→ Exercise details
Print all the records exactly, please.

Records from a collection
———
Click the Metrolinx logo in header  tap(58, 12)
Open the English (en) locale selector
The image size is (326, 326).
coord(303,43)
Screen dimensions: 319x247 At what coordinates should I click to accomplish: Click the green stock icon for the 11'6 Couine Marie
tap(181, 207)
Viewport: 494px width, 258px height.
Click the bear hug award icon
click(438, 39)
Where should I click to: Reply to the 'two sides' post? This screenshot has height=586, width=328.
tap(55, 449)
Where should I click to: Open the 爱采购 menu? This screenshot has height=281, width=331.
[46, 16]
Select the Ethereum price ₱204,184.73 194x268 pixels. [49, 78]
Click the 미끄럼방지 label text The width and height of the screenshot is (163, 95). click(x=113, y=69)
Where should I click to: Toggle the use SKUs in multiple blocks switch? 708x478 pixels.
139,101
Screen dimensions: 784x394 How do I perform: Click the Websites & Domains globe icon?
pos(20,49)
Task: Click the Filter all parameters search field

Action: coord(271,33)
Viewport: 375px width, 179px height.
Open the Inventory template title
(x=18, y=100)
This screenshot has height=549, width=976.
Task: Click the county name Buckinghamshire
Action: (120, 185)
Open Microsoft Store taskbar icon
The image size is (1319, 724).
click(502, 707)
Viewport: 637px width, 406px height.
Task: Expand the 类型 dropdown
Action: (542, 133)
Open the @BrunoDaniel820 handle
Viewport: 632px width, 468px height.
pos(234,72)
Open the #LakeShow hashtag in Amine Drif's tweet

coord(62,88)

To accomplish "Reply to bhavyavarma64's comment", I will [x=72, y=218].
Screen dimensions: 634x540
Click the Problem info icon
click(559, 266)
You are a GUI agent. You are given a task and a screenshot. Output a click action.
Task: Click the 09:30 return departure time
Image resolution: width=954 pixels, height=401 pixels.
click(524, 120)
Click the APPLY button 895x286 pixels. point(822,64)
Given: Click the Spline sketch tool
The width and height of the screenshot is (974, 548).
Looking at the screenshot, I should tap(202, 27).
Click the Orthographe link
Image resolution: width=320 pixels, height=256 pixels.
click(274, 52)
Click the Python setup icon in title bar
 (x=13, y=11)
———
→ Task solution
Click the Metrolinx logo in header  tap(58, 12)
Open the English (en) locale selector
The image size is (326, 326).
coord(303,43)
Screen dimensions: 319x247 At what coordinates should I click to accomplish: Click the green stock icon for the 11'6 Couine Marie
tap(181, 207)
Viewport: 494px width, 258px height.
Click the bear hug award icon
click(438, 39)
Where should I click to: Reply to the 'two sides' post? This screenshot has height=586, width=328.
tap(55, 449)
Where should I click to: Open the 爱采购 menu? This screenshot has height=281, width=331.
[46, 16]
Select the Ethereum price ₱204,184.73 194x268 pixels. [49, 78]
Click the 미끄럼방지 label text The width and height of the screenshot is (163, 95). click(x=113, y=69)
Where should I click to: Toggle the use SKUs in multiple blocks switch? 708x478 pixels.
139,101
Screen dimensions: 784x394 How do I perform: Click the Websites & Domains globe icon?
pos(20,49)
Task: Click the Filter all parameters search field

Action: coord(271,33)
Viewport: 375px width, 179px height.
Open the Inventory template title
(x=18, y=100)
This screenshot has height=549, width=976.
Task: Click the county name Buckinghamshire
Action: (120, 185)
Open Microsoft Store taskbar icon
The image size is (1319, 724).
click(502, 707)
Viewport: 637px width, 406px height.
Task: Expand the 类型 dropdown
Action: (542, 133)
Open the @BrunoDaniel820 handle
Viewport: 632px width, 468px height.
pos(234,72)
Open the #LakeShow hashtag in Amine Drif's tweet

coord(62,88)

To accomplish "Reply to bhavyavarma64's comment", I will [x=72, y=218].
Screen dimensions: 634x540
Click the Problem info icon
click(559, 266)
You are a GUI agent. You are given a task and a screenshot. Output a click action.
Task: Click the 09:30 return departure time
Image resolution: width=954 pixels, height=401 pixels.
click(524, 120)
Click the APPLY button 895x286 pixels. point(822,64)
Given: Click the Spline sketch tool
The width and height of the screenshot is (974, 548).
Looking at the screenshot, I should tap(202, 27).
Click the Orthographe link
Image resolution: width=320 pixels, height=256 pixels.
click(274, 52)
Click the Python setup icon in title bar
 (x=13, y=11)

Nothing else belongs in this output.